Some cases you will have access to structured data (for example, API request returning data as JSON), but in many situations you will have data stored as HTML in unstructured format (text). For example, list of apartments:
One of the valid approaches is to use regexp and convert each value into corresponding format, for example:
import re
rg = re.compile('<tr class=".*?"><td class=".*?">(.*?)</td><td class=".*?">(.*?)</td><td class=".*?">(.*?)</td><td class=".*?">(.*?)</td><td class=".*?">(.*?)</td><td class=".*?">(.*?)</td><td class=".*?">(.*?)</td><td class=".*?">(.*?)</td><td class=".*?"><a href="(.*?)".*?></a>.*?</td><td class=".*?">(.*?)</td></tr>')

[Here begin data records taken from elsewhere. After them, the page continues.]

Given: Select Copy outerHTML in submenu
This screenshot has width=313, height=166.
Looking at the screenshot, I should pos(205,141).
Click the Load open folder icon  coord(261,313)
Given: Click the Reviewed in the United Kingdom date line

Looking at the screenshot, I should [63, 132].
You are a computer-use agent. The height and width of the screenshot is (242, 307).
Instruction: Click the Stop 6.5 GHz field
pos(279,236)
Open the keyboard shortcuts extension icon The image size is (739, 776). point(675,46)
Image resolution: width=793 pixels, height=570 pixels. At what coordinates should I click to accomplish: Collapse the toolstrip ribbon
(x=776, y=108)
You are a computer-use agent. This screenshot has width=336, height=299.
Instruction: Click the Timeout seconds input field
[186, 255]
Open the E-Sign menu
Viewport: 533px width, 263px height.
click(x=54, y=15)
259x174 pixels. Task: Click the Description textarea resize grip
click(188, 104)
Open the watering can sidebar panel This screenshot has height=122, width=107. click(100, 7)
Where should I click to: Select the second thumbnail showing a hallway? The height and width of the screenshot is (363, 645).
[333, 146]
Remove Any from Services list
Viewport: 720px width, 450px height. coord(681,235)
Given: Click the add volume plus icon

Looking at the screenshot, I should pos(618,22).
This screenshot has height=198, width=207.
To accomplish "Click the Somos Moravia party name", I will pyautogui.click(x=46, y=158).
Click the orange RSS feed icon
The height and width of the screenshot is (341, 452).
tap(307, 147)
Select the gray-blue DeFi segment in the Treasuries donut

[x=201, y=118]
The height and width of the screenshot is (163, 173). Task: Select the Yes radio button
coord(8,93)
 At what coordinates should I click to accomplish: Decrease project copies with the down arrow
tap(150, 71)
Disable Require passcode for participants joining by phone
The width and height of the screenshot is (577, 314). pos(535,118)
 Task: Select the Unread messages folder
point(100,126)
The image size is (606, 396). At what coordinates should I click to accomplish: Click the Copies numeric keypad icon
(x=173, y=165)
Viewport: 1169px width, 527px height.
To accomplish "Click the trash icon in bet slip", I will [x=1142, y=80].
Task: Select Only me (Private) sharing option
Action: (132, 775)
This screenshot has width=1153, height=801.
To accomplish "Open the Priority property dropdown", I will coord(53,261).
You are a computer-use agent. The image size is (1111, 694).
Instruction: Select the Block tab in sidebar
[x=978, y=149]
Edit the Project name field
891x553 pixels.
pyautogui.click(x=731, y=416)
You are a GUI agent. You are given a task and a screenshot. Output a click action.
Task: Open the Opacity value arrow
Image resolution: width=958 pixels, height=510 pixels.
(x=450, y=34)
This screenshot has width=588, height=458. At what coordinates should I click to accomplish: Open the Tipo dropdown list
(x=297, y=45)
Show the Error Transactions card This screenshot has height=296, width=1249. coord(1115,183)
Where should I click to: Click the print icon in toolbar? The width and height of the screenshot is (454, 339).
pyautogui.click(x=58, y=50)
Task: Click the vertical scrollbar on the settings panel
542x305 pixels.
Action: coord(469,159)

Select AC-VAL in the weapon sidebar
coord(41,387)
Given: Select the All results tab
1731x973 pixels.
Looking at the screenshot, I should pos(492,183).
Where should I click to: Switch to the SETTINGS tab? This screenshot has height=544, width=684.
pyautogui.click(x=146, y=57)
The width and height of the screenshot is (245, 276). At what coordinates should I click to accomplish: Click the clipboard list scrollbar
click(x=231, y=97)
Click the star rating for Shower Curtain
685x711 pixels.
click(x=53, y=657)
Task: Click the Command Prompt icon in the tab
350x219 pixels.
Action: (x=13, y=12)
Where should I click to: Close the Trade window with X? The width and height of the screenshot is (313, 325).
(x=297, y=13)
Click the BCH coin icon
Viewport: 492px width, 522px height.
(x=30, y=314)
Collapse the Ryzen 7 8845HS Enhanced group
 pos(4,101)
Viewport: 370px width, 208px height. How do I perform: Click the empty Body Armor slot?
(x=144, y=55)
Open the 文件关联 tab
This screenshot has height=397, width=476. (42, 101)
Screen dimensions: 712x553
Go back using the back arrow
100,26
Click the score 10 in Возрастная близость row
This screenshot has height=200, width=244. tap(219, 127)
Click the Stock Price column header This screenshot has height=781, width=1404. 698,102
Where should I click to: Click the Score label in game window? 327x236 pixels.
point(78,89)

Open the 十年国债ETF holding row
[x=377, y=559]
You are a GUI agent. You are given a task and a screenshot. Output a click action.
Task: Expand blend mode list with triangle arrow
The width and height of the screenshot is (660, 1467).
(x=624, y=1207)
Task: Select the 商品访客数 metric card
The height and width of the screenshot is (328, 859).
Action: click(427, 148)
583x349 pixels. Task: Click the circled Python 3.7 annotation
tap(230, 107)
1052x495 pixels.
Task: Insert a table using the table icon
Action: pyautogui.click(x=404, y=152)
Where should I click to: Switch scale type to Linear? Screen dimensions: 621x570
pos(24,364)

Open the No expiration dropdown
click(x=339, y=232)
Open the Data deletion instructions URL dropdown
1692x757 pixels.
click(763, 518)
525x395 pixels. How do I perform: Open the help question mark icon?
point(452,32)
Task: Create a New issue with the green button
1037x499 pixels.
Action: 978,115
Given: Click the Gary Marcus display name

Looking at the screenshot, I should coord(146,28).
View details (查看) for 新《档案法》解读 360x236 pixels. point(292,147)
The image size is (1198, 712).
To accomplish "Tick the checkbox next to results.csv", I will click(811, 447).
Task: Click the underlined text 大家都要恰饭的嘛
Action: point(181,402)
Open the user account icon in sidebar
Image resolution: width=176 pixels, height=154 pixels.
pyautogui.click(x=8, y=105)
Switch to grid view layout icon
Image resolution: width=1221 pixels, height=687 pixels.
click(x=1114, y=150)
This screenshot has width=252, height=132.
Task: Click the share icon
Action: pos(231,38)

results = rg.findall(content)
tmp = []
for id, floor, area, room, status, .. in results:
tmp.append({
‘area’: float(area.replace(‘m2’, ‘’)),
‘status’: 0 if status == ‘Laisvas’ else 1,
..
})
However this may be repetitive and errorprone. We allow you to use helper function which accepts schema and converts data into right format:
import re
rg = re.compile('<tr class=".*?"><td class=".*?">(.*?)</td><td class=".*?">(.*?)</td><td class=".*?">(.*?)</td><td class=".*?">(.*?)</td><td class=".*?">(.*?)</td><td class=".*?">(.*?)</td><td class=".*?">(.*?)</td><td class=".*?">(.*?)</td><td class=".*?"><a href="(.*?)".*?></a>.*?</td><td class=".*?">(.*?)</td></tr>')
results = rg.findall(content)
apts = helper.parse_rows(
['id','floor','area','rooms','status'],
results,
verbose=True,
)
Useful: While building data pipeline you can use flag verbose=True to make debugging easier, and later switch it into verbose=False (or delete extra parameter)
Here is list of currently supported field types:
Field name | Description | Example input / outputs |
id | unique identifier | |
floor | floor for apt | “trecias” (=3) |
area | area for apt | “50.5” (=50.5)“50,5” (=50,5) |
rooms | number of rooms for apt | “du” (=2)“2 kamb.” (=2) |
orientation | orientation | “Siaure” = ([“N”]) |
price | price of apt | “100.200,00” (=100200) |
status | status for apt | “Laisvas” (=0)“Rezervuotas” (=1)“Parduotas” (=2) |
floor | floor no for apt | “Antras” (=2) |
www | extract link |
Important: if schema field is not recognized, then after passing it into utility it will be kept unchanged (same format).